**Problem to work on:** A line qualifies if it holds the string "April". Copy every qualifying line from the records.

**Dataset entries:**
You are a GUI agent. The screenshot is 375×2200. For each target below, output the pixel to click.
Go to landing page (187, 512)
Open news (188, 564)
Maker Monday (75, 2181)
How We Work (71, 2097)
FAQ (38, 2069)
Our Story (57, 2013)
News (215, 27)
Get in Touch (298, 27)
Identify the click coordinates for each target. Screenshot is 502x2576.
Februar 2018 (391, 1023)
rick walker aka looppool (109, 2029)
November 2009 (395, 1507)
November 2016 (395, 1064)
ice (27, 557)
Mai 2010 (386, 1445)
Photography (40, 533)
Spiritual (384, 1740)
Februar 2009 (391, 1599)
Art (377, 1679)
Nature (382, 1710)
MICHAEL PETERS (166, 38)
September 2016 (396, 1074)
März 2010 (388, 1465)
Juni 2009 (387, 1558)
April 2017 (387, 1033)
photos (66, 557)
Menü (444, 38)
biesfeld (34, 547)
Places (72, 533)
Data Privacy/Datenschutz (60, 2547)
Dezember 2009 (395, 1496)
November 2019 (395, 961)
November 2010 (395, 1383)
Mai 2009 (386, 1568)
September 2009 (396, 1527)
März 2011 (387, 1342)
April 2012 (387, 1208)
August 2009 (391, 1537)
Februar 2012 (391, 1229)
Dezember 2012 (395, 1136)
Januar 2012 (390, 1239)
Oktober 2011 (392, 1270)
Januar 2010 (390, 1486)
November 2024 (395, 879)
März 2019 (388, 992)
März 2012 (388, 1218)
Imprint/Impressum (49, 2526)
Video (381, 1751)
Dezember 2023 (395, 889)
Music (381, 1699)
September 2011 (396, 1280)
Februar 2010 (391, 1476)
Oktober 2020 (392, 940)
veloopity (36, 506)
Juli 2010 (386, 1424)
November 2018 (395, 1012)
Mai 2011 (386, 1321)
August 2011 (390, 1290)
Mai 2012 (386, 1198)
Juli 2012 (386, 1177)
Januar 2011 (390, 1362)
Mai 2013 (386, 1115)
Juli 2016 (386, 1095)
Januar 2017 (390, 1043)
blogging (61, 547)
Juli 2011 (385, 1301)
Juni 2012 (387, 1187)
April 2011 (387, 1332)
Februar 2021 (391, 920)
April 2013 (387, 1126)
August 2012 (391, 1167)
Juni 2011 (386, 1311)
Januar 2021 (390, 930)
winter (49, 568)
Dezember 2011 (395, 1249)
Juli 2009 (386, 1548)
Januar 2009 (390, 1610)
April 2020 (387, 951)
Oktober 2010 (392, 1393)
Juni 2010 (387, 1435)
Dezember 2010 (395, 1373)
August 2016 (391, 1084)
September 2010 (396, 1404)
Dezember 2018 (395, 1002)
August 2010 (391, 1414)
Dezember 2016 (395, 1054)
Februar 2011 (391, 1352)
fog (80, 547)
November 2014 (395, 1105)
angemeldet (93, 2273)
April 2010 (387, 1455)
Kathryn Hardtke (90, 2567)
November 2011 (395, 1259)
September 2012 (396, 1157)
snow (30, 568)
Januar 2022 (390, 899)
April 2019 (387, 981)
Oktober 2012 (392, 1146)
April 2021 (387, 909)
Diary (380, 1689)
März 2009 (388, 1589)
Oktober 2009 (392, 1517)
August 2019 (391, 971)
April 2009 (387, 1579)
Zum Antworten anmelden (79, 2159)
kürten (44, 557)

**Exercise output:**
April 2017 (387, 1033)
April 2012 (387, 1208)
April 2011 (387, 1332)
April 2013 (387, 1126)
April 2020 (387, 951)
April 2010 (387, 1455)
April 2019 (387, 981)
April 2021 (387, 909)
April 2009 (387, 1579)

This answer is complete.